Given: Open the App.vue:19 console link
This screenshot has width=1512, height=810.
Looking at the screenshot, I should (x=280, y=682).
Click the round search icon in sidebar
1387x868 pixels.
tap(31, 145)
━━━
After reading the listing above, print each line back exactly.

Given: Open the App.vue:19 console link
This screenshot has width=1512, height=810.
Looking at the screenshot, I should (x=280, y=682).
Click the round search icon in sidebar
1387x868 pixels.
tap(31, 145)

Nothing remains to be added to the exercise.